How to generate IR so that the loop vectorizer can vectorize it

Hi,
I also posted this question on stack overflow

I can repeat it here:
I have generated LLVM IR code using an IRBuilder, and tried to run a LoopVectorizer on it, but it does not vectorize the code.

Here is my LLVM IR after the ModulePassManager has run on it:

; Function Attrs: argmemonly nofree norecurse nosync nounwind
define void @batch_function_0(ptr nocapture readonly %parameters, ptr nocapture readnone %series, ptr nocapture %state_vars, ptr nocapture readnone %solver_workspace, ptr nocapture readnone %date_time, double %fractional_step) local_unnamed_addr #1 {
entry:
  br label %loop

loop:                                             ; preds = %loop, %entry
  %index = phi i64 [ 0, %entry ], [ %next_iter, %loop ]
  %subtemp = add nuw nsw i64 %index, -100
  %var_ptr = getelementptr double, ptr %state_vars, i64 %subtemp
  %var = load double, ptr %var_ptr, align 8
  %addtemp = add nuw nsw i64 %index, 2
  %par_ptr = getelementptr double, ptr %parameters, i64 %addtemp
  %par = load double, ptr %par_ptr, align 8
  %fmultemp = fmul fast double %par, %var
  %var_ptr1 = getelementptr double, ptr %state_vars, i64 %index
  store double %fmultemp, ptr %var_ptr1, align 8
  %next_iter = add nuw nsw i64 %index, 1
  %loopcond.not = icmp eq i64 %next_iter, 100
  br i1 %loopcond.not, label %afterloop, label %loop

afterloop:                                        ; preds = %loop
  ret void
}

attributes #1 = { argmemonly nofree norecurse nosync nounwind }

Here is how I set up the optimization passes:

llvm::LoopAnalysisManager     lam;
llvm::FunctionAnalysisManager fam;
llvm::CGSCCAnalysisManager    cgam;
llvm::ModuleAnalysisManager   mam;

llvm::PassBuilder pb;

pb.registerModuleAnalyses(mam);
pb.registerCGSCCAnalyses(cgam);
pb.registerFunctionAnalyses(fam);
pb.registerLoopAnalyses(lam);
pb.crossRegisterProxies(lam, fam, cgam, mam);

llvm::ModulePassManager mpm = pb.buildPerModuleDefaultPipeline(llvm::OptimizationLevel::O2);

mpm.addPass(llvm::createModuleToFunctionPassAdaptor(llvm::LoopVectorizePass()));

mpm.run(*data->module, mam);

What else do I need to do in order to get it to vectorize the loop?

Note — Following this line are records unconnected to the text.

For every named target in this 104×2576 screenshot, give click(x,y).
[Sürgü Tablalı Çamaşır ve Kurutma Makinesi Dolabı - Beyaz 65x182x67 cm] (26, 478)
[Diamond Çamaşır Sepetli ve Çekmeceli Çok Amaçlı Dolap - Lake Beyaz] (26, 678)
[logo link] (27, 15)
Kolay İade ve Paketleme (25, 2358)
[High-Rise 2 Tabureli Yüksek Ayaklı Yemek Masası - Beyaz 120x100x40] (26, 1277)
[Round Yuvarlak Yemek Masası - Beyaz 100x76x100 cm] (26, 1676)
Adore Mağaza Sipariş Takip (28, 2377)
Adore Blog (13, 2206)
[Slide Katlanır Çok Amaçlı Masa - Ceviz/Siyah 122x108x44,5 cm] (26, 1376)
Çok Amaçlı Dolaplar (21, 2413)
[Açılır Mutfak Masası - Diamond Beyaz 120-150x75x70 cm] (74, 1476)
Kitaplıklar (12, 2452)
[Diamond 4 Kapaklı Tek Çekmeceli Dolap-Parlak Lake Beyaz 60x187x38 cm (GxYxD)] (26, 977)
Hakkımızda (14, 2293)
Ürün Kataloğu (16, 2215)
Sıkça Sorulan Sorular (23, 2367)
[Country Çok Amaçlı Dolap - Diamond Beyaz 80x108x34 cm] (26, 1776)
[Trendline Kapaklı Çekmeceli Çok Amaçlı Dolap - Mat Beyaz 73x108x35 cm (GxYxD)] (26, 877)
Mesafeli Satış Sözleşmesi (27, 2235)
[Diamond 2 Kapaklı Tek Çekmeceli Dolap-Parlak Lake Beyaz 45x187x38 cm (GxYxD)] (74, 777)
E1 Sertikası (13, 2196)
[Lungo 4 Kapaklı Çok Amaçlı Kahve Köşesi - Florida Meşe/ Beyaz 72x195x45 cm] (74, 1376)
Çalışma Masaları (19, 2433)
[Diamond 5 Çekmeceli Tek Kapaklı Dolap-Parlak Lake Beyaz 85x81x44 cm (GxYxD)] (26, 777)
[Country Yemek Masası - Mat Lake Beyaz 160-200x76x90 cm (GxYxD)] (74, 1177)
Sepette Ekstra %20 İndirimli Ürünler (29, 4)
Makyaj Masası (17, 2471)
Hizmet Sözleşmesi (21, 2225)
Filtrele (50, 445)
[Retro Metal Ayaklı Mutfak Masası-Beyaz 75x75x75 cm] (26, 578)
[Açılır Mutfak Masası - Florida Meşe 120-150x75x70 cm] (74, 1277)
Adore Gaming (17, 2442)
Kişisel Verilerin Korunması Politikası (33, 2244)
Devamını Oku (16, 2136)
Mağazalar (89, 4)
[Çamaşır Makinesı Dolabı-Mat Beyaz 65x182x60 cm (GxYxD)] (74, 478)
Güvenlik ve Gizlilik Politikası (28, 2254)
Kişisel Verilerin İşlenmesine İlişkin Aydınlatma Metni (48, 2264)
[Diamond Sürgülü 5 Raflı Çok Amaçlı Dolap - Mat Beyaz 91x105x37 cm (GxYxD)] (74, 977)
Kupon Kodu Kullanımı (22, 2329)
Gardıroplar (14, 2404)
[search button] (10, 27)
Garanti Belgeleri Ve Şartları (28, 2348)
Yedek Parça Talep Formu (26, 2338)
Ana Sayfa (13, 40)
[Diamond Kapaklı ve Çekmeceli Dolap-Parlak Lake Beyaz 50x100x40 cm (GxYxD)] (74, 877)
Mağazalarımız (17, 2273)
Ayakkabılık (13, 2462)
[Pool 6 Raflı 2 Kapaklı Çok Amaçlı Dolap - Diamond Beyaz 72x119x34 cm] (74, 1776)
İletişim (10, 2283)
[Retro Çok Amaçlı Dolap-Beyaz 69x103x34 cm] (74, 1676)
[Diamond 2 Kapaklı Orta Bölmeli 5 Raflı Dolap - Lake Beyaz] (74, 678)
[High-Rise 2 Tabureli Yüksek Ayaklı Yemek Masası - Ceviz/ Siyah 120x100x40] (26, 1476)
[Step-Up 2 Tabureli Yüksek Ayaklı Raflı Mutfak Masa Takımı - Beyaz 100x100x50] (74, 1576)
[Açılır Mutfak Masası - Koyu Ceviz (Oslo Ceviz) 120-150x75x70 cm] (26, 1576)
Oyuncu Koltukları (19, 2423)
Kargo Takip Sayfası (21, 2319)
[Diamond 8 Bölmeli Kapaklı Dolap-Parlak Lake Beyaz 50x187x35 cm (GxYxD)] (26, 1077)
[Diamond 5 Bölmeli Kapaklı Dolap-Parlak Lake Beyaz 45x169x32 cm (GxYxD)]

For reference, the equivalent C++ function of what I try to represent in the IR would look something like this:

void
testfun(double *state_var, double *par) {
    for(int i = 0; i < 100; ++i) {
        state_var[i] = state_var[i-100]*par[i+2];
    }
}

This loop is vectorized by clang if I compile it with -O2.
(Note that this is only included as a comparison, I am not generating my original IR from C++)

I have also tried to put the noalias keyword on the arguments to the function in the IR, which is what clang does if you put the __restrict keyword in C++, but this still does not solve my problem.

As a followup, if I run

opt -loop-vectorize -force-vector-width=2 -S -o testiropt.txt testir.txt

I am able to get it to vectorize it, but I am not sure how I would set the force-vector-width option when I automatically generate the IR in my program. I am making a jit compiler, so I can’t use the command line tools. Do anybody know?

I assume it doesn’t vectorize it without the forcing since it thinks it may not be cost efficient (although clang thinks it is), but I would still like to be able to test it for myself.

You probably need to set a target triple for the target-specific cost-model to kick in.

I did setTargetTriple on the Module, but that does not change anything.

You may need to add -aa-pipeline=basic-aa

How do I do that from within the C++ API? I am not using a command line tool.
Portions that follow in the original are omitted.